An important concept on Rosh HaShanah is that Hashem controls our income. He determines a total amount that we will generate over the year. No amount of penny pinching, saving, cheating, or fraud will change that figure. We need to make a certain amount of effort so that our sustenance doesn’t seem entirely miraculous, but after that, all we can do is place our Bitachon, trust, in Hashem. Beyond this, the only way for us to change our economic condition is by giving Tzedakah. The Torah says (Devarim 14:22), “Aser Taaser,” “You shall surely tithe,” which Chazal homiletically read as “Aser Bishvil SheTitAser,” “Tithe so that you shall become rich.” If one gives Tzedakah, he will merit becoming rich
It’s a hard notion to accept, but everything is in Hashem’s hands; we are utterly dependent on Hashem for sustenance. We are willing to believe that Hashem is in control when it comes to davening for someone’s recovery from illness. We are willing to believe it when we ask him for success in school. Yet for some reason, when the world of finance becomes involved, we tend to take on an “every man for himself” attitude to combat the cheating and manipulation that occurs. Yet if we kept in mind that HaKadosh Baruch Hu is in charge, we become free of the anxiety of market fluctuations and can deal honestly in business without worry.

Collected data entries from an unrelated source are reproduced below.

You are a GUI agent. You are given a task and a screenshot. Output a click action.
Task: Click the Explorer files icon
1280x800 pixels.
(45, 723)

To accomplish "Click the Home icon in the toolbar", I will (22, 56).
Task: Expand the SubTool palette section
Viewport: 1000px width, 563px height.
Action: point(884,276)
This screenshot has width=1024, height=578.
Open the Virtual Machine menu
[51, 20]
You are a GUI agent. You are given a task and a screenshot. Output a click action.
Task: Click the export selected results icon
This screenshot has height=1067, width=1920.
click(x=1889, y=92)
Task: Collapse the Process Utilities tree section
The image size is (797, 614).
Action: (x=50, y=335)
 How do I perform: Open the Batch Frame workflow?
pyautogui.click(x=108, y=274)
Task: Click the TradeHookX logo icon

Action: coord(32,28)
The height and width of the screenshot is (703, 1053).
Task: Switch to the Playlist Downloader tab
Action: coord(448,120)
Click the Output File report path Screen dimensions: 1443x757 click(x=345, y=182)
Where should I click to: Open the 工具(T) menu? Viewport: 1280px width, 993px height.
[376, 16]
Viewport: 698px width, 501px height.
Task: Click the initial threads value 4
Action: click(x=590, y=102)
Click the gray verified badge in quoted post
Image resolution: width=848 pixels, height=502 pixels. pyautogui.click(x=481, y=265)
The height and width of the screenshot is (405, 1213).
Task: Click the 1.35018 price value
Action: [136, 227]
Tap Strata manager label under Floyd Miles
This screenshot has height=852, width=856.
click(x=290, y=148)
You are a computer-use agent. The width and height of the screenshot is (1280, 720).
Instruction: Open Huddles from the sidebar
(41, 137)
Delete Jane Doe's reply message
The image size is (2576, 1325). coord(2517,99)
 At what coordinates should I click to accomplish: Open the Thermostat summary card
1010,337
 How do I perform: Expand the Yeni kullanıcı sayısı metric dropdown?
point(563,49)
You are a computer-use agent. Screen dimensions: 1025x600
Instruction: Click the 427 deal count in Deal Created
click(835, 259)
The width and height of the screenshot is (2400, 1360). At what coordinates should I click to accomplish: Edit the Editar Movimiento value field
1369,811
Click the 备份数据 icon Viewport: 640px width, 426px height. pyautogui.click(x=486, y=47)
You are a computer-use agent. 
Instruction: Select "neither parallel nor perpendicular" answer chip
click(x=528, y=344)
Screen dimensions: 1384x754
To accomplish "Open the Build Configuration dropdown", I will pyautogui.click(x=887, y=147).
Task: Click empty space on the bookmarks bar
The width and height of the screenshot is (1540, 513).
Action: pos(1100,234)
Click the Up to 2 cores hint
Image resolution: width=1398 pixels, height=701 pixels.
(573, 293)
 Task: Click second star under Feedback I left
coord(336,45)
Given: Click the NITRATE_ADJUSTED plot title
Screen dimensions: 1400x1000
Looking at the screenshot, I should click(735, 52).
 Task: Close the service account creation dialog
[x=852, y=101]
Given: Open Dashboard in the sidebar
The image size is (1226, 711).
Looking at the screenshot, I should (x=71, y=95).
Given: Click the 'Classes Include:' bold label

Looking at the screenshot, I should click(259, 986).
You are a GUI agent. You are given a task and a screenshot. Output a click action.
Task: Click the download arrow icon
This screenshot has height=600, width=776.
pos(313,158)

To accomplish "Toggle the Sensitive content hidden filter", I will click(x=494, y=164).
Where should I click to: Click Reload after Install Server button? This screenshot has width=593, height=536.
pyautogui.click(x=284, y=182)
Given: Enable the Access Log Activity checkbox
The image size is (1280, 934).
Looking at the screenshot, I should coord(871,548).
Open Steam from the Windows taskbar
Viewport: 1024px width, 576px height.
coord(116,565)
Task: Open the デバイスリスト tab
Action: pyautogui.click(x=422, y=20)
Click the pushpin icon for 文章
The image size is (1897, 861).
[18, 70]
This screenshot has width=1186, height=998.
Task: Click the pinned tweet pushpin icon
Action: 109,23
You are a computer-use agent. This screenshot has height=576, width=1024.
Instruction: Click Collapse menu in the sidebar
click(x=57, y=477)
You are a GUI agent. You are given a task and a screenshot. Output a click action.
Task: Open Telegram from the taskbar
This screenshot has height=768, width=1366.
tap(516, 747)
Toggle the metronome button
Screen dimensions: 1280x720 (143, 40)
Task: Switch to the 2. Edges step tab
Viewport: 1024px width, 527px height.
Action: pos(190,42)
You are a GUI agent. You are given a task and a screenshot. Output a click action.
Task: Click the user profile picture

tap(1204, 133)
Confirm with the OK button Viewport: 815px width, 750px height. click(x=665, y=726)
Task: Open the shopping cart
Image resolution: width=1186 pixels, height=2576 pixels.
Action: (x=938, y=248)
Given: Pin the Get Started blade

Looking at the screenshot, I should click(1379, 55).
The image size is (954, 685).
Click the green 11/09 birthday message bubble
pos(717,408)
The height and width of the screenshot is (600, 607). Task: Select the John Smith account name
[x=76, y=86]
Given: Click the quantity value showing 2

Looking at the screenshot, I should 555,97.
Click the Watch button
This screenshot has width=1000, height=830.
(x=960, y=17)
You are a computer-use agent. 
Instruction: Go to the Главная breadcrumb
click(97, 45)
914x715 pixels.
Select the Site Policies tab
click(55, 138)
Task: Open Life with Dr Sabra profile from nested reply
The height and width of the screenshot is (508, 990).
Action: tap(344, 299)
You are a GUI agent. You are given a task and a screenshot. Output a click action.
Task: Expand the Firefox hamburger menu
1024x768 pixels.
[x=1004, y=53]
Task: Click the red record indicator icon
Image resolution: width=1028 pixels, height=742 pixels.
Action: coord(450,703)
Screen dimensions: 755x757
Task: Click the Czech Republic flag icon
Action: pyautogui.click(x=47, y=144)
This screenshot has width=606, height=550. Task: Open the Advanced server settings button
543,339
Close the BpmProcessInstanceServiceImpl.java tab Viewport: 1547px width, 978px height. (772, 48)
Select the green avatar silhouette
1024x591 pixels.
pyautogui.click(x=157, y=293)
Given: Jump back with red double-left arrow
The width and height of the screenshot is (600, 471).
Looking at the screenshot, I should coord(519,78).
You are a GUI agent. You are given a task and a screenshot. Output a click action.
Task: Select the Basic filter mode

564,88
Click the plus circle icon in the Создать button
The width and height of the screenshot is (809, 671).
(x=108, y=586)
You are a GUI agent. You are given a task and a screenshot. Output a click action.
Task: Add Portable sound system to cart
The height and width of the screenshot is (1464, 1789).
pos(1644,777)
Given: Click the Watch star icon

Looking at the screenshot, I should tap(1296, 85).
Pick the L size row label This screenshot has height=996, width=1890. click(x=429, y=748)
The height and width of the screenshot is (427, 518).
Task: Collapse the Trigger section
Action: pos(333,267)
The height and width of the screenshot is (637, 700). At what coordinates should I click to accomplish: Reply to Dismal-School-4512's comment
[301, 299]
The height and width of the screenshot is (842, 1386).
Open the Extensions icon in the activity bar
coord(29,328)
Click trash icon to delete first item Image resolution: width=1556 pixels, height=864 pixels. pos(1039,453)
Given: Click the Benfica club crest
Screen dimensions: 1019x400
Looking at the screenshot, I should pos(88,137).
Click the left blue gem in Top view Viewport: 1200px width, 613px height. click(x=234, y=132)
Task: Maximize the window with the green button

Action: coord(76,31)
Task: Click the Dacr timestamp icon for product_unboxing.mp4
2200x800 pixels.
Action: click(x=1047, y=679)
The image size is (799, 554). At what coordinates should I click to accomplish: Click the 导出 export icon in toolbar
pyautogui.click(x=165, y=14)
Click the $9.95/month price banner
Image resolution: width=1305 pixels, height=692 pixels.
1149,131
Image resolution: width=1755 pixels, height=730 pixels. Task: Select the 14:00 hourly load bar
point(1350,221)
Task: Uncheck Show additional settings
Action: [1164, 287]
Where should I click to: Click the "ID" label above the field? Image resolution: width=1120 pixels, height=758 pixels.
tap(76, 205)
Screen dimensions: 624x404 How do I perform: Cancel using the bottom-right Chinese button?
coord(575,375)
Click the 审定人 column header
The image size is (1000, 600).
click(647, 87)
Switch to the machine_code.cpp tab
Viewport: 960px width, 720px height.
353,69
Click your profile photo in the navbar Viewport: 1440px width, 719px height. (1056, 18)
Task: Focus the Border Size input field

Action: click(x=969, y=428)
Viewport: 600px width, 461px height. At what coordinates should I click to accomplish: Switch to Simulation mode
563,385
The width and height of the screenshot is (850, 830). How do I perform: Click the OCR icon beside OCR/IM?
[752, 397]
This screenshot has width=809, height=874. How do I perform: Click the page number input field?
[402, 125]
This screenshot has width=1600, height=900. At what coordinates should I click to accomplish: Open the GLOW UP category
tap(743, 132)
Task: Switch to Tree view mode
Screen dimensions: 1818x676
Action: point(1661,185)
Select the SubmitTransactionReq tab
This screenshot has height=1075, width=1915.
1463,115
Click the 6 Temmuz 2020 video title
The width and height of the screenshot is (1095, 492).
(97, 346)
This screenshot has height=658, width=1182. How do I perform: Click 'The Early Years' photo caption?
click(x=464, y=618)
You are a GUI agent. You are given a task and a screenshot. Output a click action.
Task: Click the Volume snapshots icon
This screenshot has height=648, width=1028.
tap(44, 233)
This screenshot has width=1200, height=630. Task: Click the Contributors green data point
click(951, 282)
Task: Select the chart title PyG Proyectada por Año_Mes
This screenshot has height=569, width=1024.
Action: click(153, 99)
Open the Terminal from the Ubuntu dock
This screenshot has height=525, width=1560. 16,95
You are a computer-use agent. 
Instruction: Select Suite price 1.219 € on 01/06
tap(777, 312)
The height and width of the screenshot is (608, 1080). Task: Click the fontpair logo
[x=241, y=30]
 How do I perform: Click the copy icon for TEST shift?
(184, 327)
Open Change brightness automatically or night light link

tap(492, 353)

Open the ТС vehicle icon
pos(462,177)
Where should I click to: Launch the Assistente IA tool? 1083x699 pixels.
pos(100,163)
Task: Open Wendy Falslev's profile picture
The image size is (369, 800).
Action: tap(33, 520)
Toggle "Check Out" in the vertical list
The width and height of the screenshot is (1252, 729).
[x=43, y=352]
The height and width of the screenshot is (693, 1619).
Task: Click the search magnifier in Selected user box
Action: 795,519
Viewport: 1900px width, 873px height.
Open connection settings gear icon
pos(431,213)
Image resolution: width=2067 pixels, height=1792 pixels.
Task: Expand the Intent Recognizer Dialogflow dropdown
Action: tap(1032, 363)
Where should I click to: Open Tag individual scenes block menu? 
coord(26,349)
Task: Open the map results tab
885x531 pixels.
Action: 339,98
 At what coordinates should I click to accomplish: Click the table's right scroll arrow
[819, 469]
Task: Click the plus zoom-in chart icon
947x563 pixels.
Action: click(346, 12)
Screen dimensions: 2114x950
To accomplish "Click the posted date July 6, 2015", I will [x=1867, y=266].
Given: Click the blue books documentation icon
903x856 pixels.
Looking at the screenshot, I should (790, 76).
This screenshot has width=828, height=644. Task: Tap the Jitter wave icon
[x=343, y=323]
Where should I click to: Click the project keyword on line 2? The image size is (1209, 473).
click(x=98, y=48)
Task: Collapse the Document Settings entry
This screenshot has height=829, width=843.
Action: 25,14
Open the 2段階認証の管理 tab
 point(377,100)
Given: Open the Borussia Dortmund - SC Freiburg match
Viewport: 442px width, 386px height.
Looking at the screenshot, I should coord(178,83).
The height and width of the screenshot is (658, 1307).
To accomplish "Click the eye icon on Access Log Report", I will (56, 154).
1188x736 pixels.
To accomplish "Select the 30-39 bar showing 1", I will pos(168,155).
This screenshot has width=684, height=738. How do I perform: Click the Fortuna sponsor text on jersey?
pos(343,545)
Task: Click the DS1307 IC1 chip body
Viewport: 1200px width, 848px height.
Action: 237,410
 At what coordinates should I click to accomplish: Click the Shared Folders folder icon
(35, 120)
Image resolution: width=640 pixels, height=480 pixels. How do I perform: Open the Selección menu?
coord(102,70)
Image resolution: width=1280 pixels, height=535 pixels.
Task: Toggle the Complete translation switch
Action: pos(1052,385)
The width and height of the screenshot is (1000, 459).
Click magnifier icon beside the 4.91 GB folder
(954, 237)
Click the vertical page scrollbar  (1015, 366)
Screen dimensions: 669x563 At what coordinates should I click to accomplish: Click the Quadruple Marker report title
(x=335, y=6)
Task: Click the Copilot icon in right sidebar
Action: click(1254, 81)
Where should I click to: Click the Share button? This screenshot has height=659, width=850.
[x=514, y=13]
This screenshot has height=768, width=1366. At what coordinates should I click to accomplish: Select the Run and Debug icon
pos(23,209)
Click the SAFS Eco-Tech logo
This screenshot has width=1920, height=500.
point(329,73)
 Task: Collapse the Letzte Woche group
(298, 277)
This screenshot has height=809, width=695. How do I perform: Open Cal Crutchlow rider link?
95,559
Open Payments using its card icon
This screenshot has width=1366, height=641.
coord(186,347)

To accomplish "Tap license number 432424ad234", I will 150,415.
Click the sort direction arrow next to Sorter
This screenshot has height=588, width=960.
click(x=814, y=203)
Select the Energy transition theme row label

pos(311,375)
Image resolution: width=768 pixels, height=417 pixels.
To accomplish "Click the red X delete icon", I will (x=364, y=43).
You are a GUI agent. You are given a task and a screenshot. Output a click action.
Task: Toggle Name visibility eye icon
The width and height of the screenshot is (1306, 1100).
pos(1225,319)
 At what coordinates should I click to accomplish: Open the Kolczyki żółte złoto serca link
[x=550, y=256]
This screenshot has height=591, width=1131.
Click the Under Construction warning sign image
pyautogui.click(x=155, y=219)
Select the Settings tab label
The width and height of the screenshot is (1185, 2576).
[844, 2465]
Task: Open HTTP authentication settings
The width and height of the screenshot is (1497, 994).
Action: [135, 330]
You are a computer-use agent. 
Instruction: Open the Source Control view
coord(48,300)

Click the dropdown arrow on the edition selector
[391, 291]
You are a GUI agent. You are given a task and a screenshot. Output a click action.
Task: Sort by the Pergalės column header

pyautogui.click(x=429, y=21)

We won’t always attain the riches or possessions we desire, but will hopefully get the amount we need. We may wish to do Mitzvot with the money, yet Hakadosh Baruch Hu may decide that is not what we need. Greater wealth may not be beneficial and might even be injurious to our spiritual health. Greater assets can inspire a greater desire to maintain one’s funds. Often, this extra time spent on safeguarding property can decrease time spent bringing ourselves closer to Hashem through Tefillah and Torah learning.
On Rosh Hashanah, our finances for the upcoming year are inscribed by Hashem. May we have the prudence to use them appreciatively and wisely.